Around 18 months after the current inspection regime began, roughly two in every five GP practices in England have now opened their doors to CQC inspectors and been assessed as ‘outstanding’, ‘good’, ‘requires improvement’ or ‘inadequate’ – over 3,200 practices overall.
More than 100 of these have been rated twice, due to follow-up visits undertaken by the CQC to assess whether improvements had taken place.
The watchdog has given itself an extra year, until 31 March 2017, to get through every practice, revising its deadline several times after progress was slower than planned.
The top 4% of practices have been found outstanding, while 81% currently are rated good. One in nine (11%) are rated requires improvement and 4% inadequate.
Practices in the north of England have tended to perform best in inspections so far, with 90% achieving good or outstanding scores.
This is followed by the south of England, with 87%, and then the Midlands and east, with 83%. Three quarters (76%) of London practices achieved one of the top two scores.
All practices in Corby, Lancashire North, North and West Reading and Vale Royal CCGs have been rated by inspectors, with 100% found good or outstanding in Corby and Lancashire North.
Others – including Ashford, Canterbury and Coastal, East Surrey, Horsham and Mid Sussex and Leeds West CCGs – have only had one practice inspected.
CQC chief inspector of general practice Professor Steve Field said: ‘After more than 3,000 inspections we have found that most care is good – with over 100 practices now rated outstanding.
‘That means that over 1m patients in England currently receive care from practices which we have rated outstanding. What’s enormously encouraging is that our inspections are driving improvement – 90% of practices that we have re-inspected have improved since last October.

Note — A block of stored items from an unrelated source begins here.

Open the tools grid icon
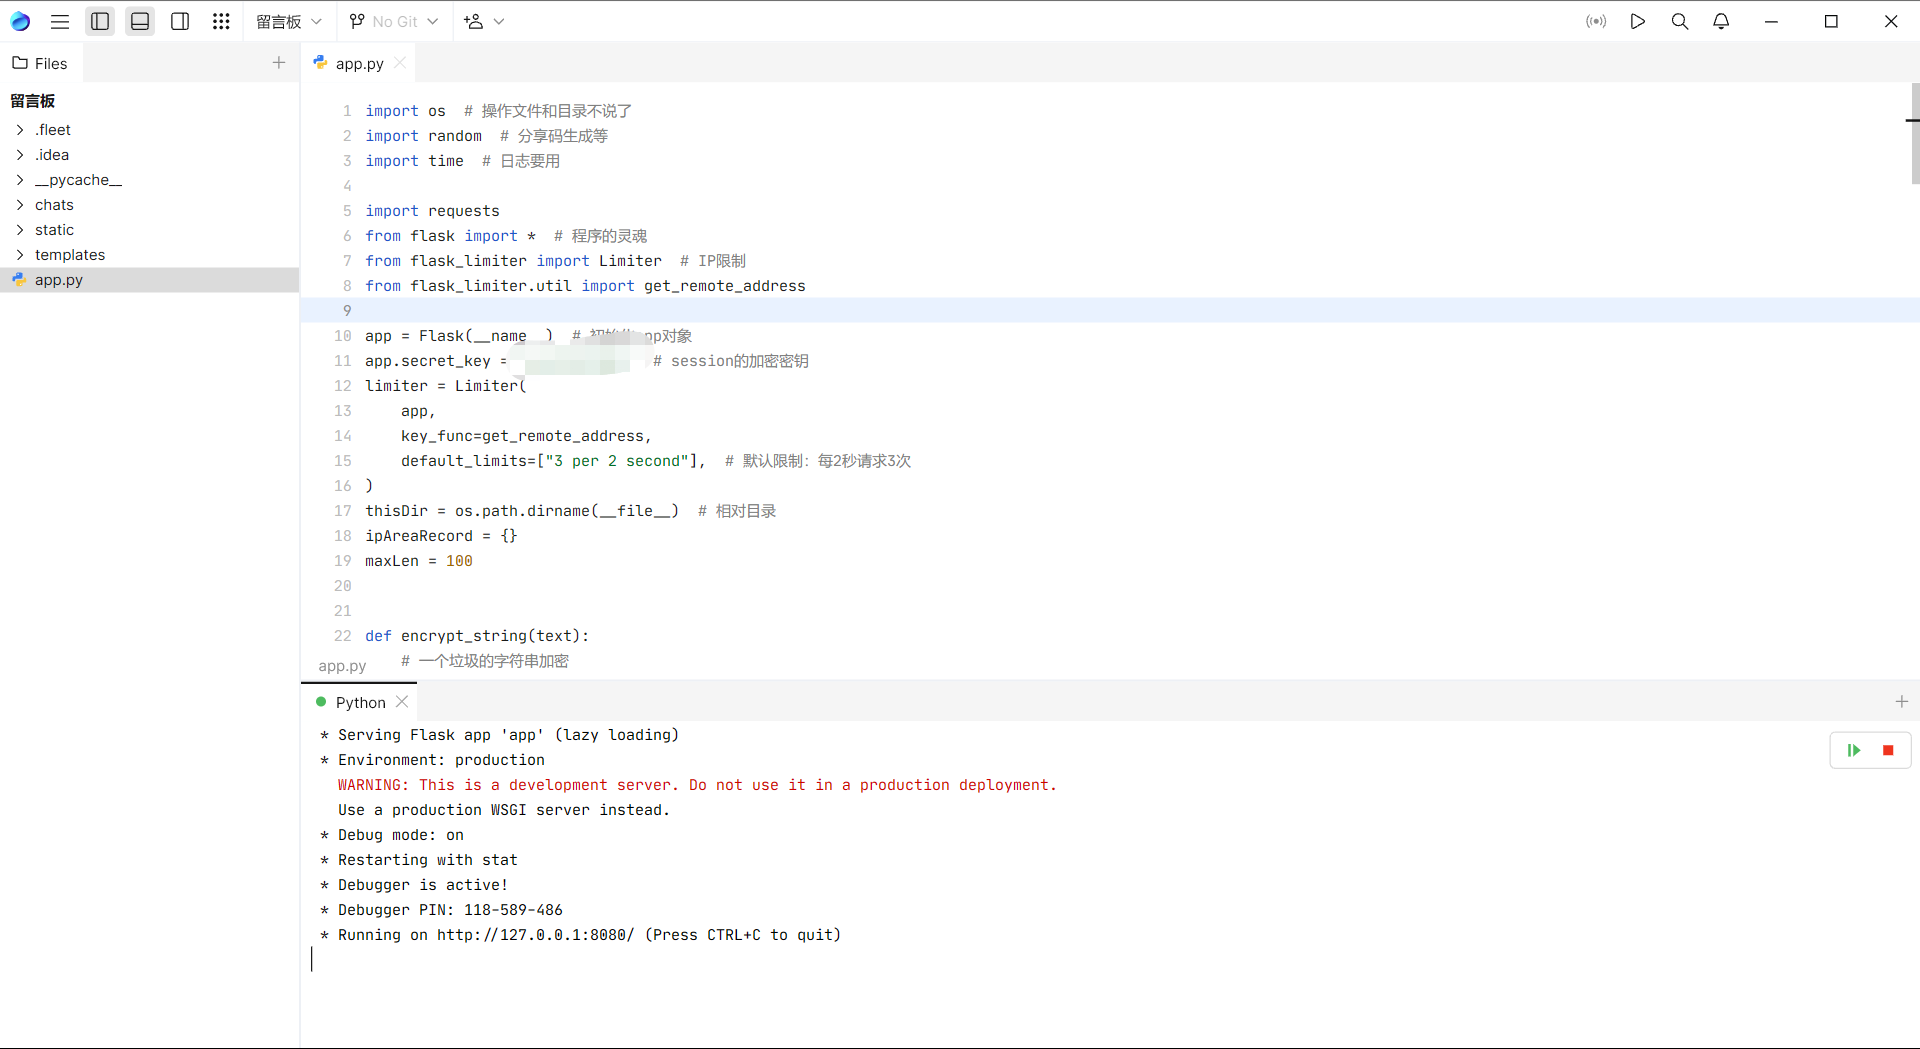(x=221, y=21)
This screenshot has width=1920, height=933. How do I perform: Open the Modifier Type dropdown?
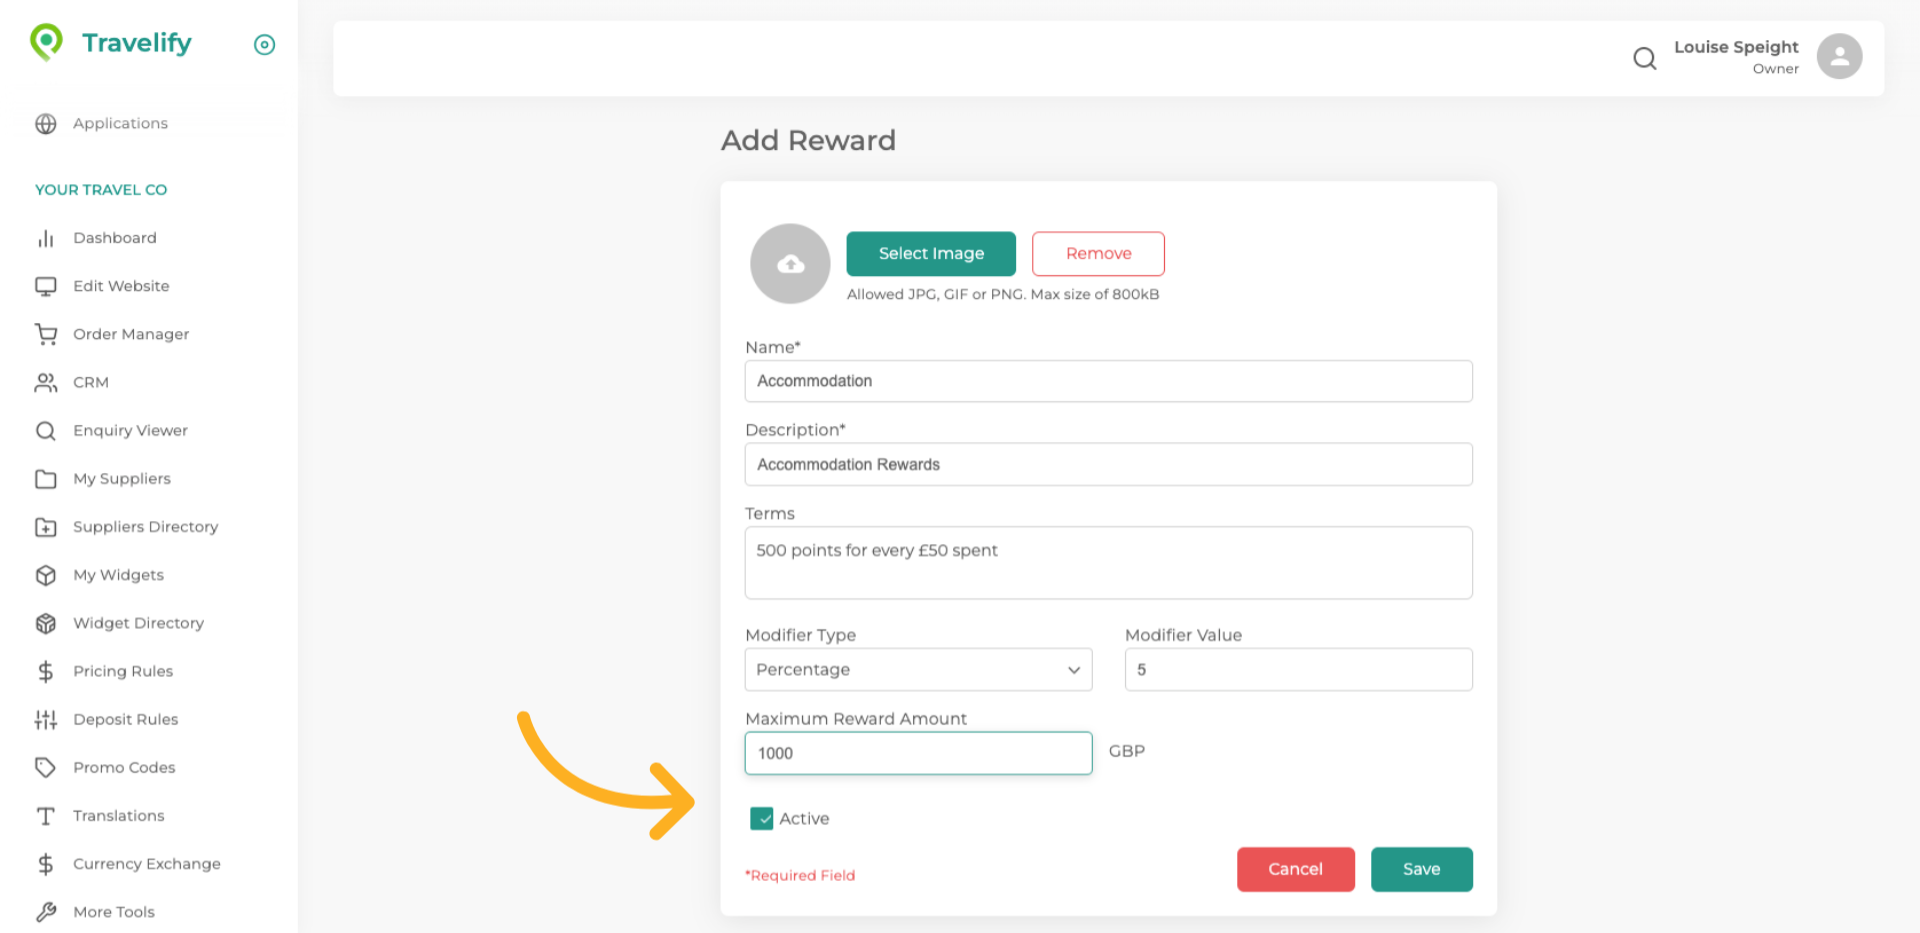[x=917, y=669]
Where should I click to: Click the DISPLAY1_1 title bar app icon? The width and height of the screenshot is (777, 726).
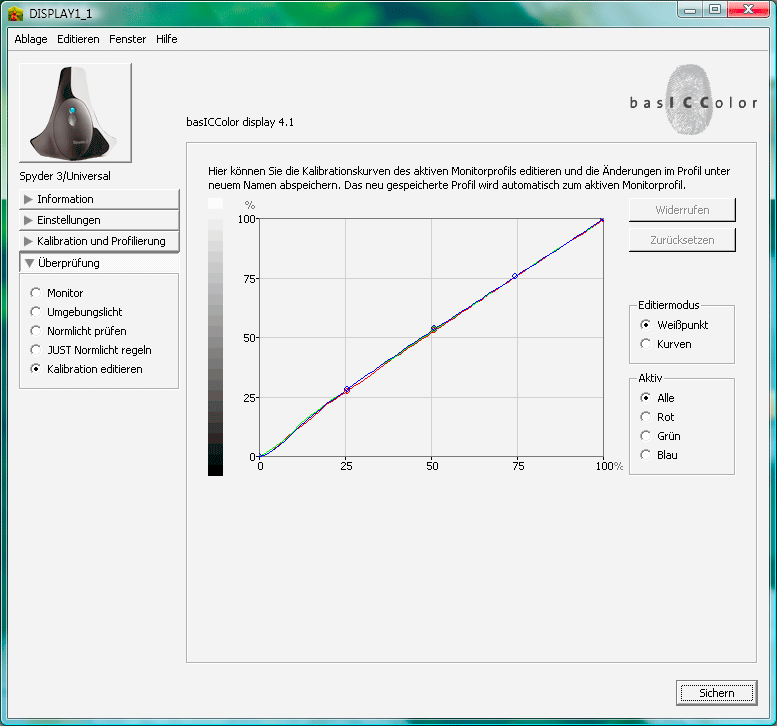(x=15, y=12)

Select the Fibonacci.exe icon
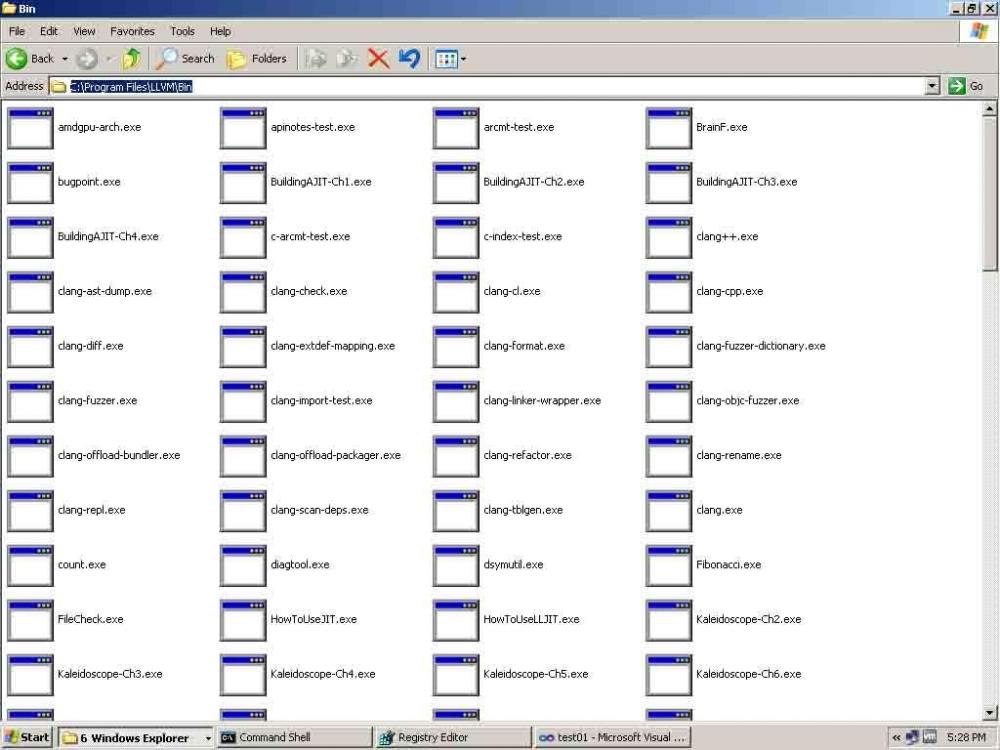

‘Through their hard work and dedication, practices are making positive changes to the care they deliver.’
But he added that there was still ‘too much’ poor care. ‘Since we began inspecting GP practices in October 2014 we have found over 100 practices to be inadequate.
‘While this is a minority, this still amounts to over half a million patients in England who were not receiving the basic standards of care that they should be able to expect from their GP practice. I am glad to say that we have increasingly found that most practices that are placed in special measures use the support that is on offer to meet those standards.’